Zeiss, R., Guerra, C. A., Briones, M. J. I., Mathieu, J., Russel, D., & Cano-Díaz, C. (2023). Earthworm distribution and conservation in Europe (Version 1.0) [Dataset]. iDiv Data Repository. (iDiv) Halle-Jena-Leipzig. https://doi.org/10.25829/idiv.3524-gqvs4z

## Folder structure

#### data_environment
Environmental data to predict species dsitributions.

* METADATA_Predictors.csv
* Information about predictors such as source, resolution and processing.

#### data_raw
Species occurrence data

*Note* Species occurrence data downloaded from diverse sources. GBIF data with search term "Crassiclitellata" is available at [https://doi.org/10.15468/dl.ghtngj]. Date 2022-03-05. GBIF Download content: metadata, and occurrence records (occurrence.txt). Data compiled by Jérome Mathieu is available upon request and will be published separately. Version date: 2022-05-20.

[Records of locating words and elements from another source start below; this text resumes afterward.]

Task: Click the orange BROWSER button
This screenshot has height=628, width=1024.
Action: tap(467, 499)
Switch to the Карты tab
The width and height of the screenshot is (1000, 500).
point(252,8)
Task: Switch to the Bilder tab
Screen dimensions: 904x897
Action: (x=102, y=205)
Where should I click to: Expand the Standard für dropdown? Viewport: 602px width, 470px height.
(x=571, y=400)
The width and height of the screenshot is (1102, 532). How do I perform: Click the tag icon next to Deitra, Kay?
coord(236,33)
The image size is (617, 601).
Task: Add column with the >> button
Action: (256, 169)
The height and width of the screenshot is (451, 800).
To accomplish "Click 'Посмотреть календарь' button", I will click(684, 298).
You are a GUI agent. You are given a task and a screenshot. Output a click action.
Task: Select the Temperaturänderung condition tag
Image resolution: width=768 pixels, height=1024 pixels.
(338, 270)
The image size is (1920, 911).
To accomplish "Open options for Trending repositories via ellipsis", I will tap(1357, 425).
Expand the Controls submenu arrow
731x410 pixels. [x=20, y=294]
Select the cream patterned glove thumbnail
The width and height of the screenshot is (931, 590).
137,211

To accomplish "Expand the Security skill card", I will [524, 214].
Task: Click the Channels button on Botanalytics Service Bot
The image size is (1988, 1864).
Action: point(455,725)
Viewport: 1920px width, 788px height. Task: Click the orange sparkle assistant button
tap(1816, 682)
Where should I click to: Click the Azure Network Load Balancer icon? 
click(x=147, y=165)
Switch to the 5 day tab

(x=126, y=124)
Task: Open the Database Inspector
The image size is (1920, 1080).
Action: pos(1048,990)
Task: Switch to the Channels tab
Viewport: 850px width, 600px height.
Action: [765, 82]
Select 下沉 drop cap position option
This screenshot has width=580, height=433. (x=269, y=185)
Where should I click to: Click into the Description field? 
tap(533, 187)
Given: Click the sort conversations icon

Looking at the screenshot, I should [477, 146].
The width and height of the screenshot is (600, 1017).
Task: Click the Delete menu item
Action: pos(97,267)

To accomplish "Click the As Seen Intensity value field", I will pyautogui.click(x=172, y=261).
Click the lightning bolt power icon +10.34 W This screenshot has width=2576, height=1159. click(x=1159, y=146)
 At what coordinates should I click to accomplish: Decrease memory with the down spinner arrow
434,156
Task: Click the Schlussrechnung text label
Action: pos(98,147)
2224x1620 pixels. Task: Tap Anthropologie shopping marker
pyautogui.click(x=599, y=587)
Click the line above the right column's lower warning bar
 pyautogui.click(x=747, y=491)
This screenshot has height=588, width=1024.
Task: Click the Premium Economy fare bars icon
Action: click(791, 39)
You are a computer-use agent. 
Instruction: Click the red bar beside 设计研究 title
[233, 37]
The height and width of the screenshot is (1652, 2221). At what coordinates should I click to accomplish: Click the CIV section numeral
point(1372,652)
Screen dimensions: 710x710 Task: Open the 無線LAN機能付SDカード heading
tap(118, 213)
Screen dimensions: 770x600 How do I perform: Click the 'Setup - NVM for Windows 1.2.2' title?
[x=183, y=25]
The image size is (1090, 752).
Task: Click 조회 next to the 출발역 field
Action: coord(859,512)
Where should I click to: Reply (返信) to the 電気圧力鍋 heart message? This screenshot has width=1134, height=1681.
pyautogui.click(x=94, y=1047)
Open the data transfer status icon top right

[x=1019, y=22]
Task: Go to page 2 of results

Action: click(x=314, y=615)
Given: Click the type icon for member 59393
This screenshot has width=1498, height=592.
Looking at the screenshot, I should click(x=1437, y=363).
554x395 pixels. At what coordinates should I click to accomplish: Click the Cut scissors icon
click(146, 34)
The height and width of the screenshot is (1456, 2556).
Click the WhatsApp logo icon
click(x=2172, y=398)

* Edaphobase_download_24-Feb-2021_Lumbricidae_Europe.csv
* Species occurrence data downloaded from Edaphobase, search term "Lumbricidae". Date 2022-01-25. After download but before data processing, we manually changed ö/ä/ü/ß into oe/ae/ue/ss.

* SiteData_sWorm_v2.csv
* Coordinates associated with sites in species occurrence data from global sWorm project. Download: 2021-06-14. Publication: Phillips et al. (2021). Global data on earthworm abundance, biomass, diversity and corresponding environmental properties. Scientific Data, 8(1), 1-12.

* SoilReCon_earthworms_clean.csv
* Species occurrence data from SoilReCon project in Portugal. Version date: 2022-05-20. Data creator: Carlos A. Guerra and Concha Cano Diaz.

* Species_list_Crassiclitellata.csv
* Table with raw species names, their accepted taxon names, ecological grouping, and abbreviations.

* Species_list_Crassiclitellata_short.csv
* Table with accepted species names and abbreviations of species with >= 10 records only.

* SppOccData_sWorm_v2.csv
* Species occurrence data from global sWorm project with site names. Download: 2021-06-14. Publication: Phillips et al. (2021). Global data on earthworm abundance, biomass, diversity and corresponding environmental properties. Scientific Data, 8(1), 1-12.

#### doc
Documentation: taxonomic backbone used in this study, and ODMAP protocol on SDM procedure.
* Add_Bottinelli_ecogroups.R
* R script to identify accepted taxonomic names (based on taxize package & ITIS database) and ecological groups (based on Bottinelli and Bouché).

* Bottinelli_2020_Earthworm_classification.csv
* Supplementary data from Bottinelli 2020 containing species names and their ecological grouping.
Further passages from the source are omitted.